STATED GOAL => Update everything from "This screenshot has width=1500, height=803." down to "Image resolution: width=1024" by replacing "Reef Mastery course" with "Reef Mastery module", keeping every other part the same. Return only those lines.

Items from a dataset:
******************************

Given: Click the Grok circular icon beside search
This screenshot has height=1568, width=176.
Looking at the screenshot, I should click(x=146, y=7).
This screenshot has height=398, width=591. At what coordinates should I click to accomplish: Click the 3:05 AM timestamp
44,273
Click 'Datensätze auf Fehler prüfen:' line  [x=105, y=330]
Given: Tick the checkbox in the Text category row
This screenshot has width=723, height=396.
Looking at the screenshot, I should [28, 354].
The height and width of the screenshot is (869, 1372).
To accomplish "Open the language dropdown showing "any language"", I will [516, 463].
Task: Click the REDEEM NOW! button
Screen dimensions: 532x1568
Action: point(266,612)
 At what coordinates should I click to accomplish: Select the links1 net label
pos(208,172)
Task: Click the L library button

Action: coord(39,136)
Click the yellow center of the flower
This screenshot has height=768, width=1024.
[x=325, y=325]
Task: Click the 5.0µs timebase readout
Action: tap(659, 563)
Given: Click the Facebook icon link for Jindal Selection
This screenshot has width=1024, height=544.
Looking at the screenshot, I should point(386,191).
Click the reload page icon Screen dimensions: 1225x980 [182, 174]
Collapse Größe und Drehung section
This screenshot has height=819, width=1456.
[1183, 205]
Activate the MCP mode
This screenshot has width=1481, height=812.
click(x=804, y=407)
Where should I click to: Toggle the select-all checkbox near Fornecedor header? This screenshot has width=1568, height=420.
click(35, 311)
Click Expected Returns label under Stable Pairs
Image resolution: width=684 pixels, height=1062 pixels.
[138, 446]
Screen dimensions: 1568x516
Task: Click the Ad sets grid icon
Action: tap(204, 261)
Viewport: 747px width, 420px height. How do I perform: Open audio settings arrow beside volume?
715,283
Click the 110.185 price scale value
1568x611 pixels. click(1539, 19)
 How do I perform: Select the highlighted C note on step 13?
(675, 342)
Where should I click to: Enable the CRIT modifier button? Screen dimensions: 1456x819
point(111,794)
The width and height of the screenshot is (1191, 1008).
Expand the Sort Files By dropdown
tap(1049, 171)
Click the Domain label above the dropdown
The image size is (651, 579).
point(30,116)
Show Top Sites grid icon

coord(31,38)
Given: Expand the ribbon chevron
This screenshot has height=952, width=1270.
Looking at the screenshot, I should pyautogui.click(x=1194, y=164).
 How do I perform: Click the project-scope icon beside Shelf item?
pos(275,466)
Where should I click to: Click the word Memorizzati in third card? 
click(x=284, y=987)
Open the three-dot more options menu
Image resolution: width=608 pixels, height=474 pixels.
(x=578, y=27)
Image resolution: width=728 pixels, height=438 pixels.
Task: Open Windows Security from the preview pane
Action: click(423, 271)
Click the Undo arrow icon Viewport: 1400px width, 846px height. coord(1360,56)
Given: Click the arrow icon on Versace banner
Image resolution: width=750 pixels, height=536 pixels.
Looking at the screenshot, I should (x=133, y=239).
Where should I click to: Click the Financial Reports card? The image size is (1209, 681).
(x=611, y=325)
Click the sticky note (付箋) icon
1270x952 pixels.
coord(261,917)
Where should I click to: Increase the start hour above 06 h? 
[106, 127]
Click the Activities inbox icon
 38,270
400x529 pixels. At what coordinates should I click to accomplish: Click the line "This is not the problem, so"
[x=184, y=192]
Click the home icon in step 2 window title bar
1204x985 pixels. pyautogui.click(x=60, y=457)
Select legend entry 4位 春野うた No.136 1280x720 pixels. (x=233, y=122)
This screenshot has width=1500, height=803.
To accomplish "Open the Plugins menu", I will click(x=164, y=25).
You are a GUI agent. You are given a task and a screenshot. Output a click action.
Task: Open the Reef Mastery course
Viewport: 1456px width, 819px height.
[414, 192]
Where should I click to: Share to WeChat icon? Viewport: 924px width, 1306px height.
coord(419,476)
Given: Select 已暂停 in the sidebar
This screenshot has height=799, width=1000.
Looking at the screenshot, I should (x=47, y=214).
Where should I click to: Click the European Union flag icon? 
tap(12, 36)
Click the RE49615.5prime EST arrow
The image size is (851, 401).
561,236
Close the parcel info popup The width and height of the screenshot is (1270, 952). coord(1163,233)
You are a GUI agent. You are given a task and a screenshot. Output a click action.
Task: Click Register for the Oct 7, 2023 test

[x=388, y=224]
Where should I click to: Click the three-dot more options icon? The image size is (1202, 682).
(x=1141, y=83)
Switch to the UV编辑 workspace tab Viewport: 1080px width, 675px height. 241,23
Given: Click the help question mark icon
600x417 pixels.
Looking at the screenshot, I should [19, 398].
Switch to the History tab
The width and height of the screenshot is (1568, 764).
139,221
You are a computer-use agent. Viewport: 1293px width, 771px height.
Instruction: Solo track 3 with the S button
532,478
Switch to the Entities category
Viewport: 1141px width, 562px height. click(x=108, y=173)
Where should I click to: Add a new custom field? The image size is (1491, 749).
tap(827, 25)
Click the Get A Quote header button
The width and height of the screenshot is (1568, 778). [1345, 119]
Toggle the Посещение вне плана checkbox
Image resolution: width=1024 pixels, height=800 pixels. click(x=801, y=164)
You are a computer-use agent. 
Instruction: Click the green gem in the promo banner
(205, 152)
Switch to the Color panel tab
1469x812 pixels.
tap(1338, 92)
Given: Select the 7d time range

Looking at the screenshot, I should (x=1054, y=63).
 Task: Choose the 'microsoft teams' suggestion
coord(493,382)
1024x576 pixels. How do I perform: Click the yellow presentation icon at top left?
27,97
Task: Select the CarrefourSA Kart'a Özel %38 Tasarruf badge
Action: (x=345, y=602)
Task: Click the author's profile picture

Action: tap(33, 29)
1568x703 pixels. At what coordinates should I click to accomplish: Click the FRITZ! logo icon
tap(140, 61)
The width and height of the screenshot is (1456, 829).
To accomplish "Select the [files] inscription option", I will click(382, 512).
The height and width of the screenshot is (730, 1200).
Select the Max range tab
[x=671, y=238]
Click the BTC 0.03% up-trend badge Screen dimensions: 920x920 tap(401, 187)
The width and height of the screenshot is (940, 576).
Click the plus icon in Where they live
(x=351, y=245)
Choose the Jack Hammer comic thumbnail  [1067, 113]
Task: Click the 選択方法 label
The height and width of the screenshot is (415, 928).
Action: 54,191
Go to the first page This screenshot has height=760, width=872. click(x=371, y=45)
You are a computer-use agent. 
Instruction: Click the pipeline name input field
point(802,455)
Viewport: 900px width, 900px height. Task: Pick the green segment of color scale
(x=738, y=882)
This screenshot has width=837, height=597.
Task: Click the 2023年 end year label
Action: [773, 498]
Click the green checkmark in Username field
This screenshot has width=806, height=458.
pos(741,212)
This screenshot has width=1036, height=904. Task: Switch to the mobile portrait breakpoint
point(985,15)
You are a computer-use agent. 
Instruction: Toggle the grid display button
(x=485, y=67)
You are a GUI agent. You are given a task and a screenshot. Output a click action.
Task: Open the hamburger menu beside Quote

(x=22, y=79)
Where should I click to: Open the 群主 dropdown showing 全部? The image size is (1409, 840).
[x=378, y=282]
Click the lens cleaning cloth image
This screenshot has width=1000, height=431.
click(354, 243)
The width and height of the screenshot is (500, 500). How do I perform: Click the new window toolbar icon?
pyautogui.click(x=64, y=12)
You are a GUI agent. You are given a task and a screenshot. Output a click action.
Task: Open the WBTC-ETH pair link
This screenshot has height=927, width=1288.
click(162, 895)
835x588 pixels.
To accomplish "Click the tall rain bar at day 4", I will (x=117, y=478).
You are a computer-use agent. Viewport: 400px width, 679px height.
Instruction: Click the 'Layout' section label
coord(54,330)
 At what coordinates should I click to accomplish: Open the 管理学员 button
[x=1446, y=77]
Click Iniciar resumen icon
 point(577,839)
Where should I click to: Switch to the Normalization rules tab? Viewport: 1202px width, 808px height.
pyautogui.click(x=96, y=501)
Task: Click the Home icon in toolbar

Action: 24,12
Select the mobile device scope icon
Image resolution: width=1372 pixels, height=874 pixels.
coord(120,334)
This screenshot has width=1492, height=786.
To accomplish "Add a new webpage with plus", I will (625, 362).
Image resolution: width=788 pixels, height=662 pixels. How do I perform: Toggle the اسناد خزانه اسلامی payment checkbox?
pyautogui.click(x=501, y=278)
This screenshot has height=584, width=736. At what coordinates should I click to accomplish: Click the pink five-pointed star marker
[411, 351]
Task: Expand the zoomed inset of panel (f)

******************************

EXERCISE RESPONSE =>
This screenshot has width=1500, height=803.
To accomplish "Open the Plugins menu", I will click(x=164, y=25).
You are a GUI agent. You are given a task and a screenshot. Output a click action.
Task: Open the Reef Mastery module
Viewport: 1456px width, 819px height.
[414, 192]
Where should I click to: Share to WeChat icon? Viewport: 924px width, 1306px height.
coord(419,476)
Given: Select 已暂停 in the sidebar
This screenshot has height=799, width=1000.
Looking at the screenshot, I should (x=47, y=214).
Where should I click to: Click the European Union flag icon? 
tap(12, 36)
Click the RE49615.5prime EST arrow
The image size is (851, 401).
561,236
Close the parcel info popup The width and height of the screenshot is (1270, 952). coord(1163,233)
You are a GUI agent. You are given a task and a screenshot. Output a click action.
Task: Click Register for the Oct 7, 2023 test

[x=388, y=224]
Where should I click to: Click the three-dot more options icon? The image size is (1202, 682).
(x=1141, y=83)
Switch to the UV编辑 workspace tab Viewport: 1080px width, 675px height. 241,23
Given: Click the help question mark icon
600x417 pixels.
Looking at the screenshot, I should [19, 398].
Switch to the History tab
The width and height of the screenshot is (1568, 764).
139,221
You are a computer-use agent. Viewport: 1293px width, 771px height.
Instruction: Solo track 3 with the S button
532,478
Switch to the Entities category
Viewport: 1141px width, 562px height. click(x=108, y=173)
Where should I click to: Add a new custom field? The image size is (1491, 749).
tap(827, 25)
Click the Get A Quote header button
The width and height of the screenshot is (1568, 778). [1345, 119]
Toggle the Посещение вне плана checkbox
Image resolution: width=1024 pixels, height=800 pixels. click(x=801, y=164)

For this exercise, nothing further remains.